Solution: Combine runningCount() with the filtering chain; use skipWhile() to ignore a preamble.

$total = 0;
$errors = take(new SplFileObject('app.log'))
    ->skipWhile(fn($line) => !str_contains($line, 'STARTUP COMPLETE'))
    ->runningCount($total)
    ->filter(fn($line) => str_contains($line, 'ERROR'))
    ->slice(0, 100)
    ->toList();

// $errors holds the first 100 errors; $total counts all lines seen

Infinite Sequences¶

Generating and Consuming Endless Streams¶

Problem: You need to process a sequence with no natural end—generated data, polling results, an event stream.

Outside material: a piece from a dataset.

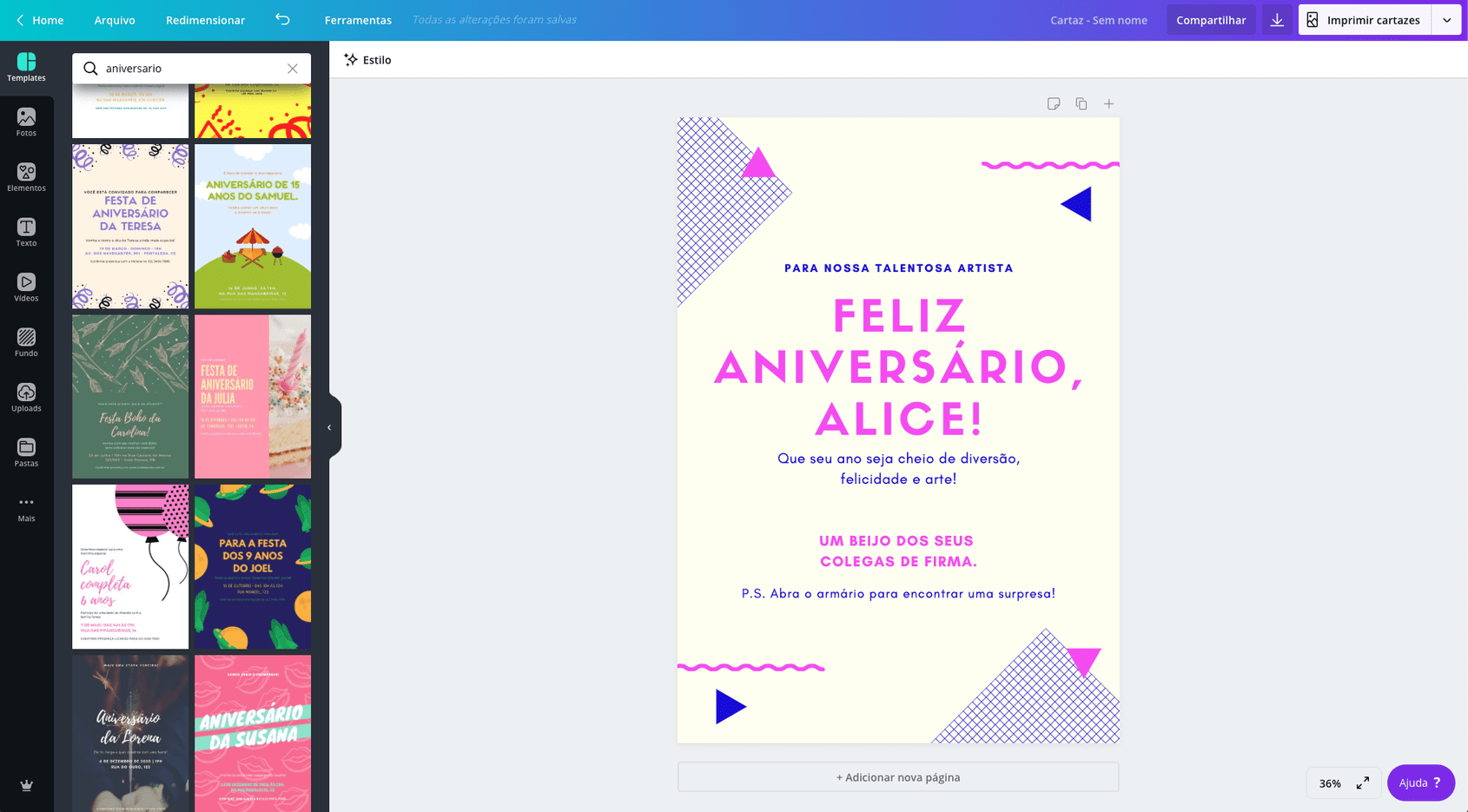Click Adicionar nova página button

898,777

Solution: Seed the pipeline with an infinite generator; laziness guarantees only the consumed portion is ever computed. Bound the consumption with slice() or by breaking out of a foreach.

use function Pipeline\map;

$fibonacci = map(function () {
    yield 0;

    $prev = 0;
    $current = 1;

    while (true) {
        yield $current;
        [$prev, $current] = [$current, $prev + $current];
    }
});

// Statistics for the second hundred Fibonacci numbers
$variance = $fibonacci->slice(101, 100)->finalVariance();
$variance->getCount(); // 100

Error Handling¶

Safe Processing¶

Problem: Some items may cause errors, but you want to continue processing the rest.

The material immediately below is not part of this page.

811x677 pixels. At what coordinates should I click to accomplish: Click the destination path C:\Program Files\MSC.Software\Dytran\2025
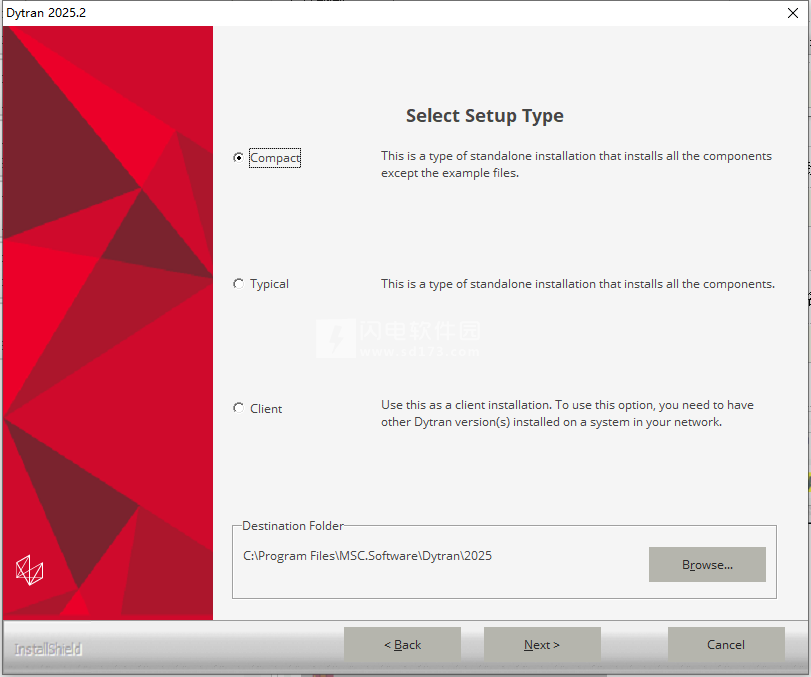(x=367, y=556)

Solution: Wrap the risky operation in a try-catch block within a map() transformation.

$results = take($inputs)
    ->map(function ($item) {
        try {
            return ['success' => true, 'data' => process($item)];
        } catch (Exception $e) {
            return ['success' => false, 'error' => $e->getMessage()];
        }
    })
    ->toList();

Logging Rejected Items¶

Problem: You filter out invalid records but still need to know what was dropped and why.

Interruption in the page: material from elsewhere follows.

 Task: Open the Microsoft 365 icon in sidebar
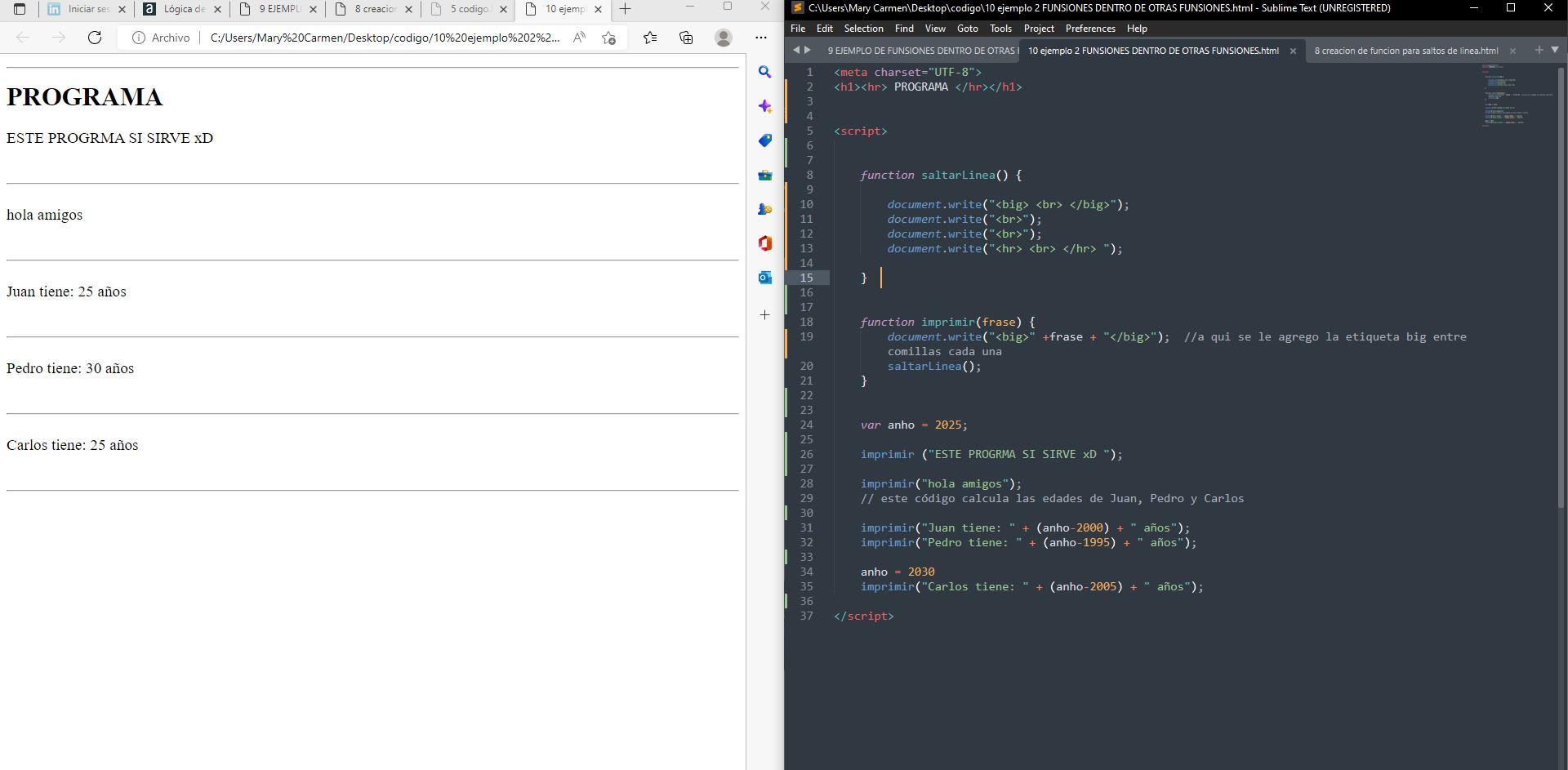tap(764, 243)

Solution: Use select() with its onReject callback.

$valid = take($records)
    ->select(
        fn($record) => $record->isValid(),
        onReject: fn($record, $key) => $logger->warning("Dropped record $key"),
    )
    ->toList();

Deduplication¶

Memory-Efficient Deduplication¶

Problem: You need to remove duplicate values from a large stream without loading it all into memory.

Solution: Track seen keys in a set; memory grows with the number of unique items only.

$seen = [];
$unique = take($users)
    ->filter(function ($user) use (&$seen) {
        $key = $user['email'];
        if (isset($seen[$key])) {
            return false;
        }
        $seen[$key] = true;

        return true;
    })
    ->toList();

For an array-backed pipeline of scalar values there is also a shortcut: flip()->flip() deduplicates via array_flip(), just as it would with plain arrays.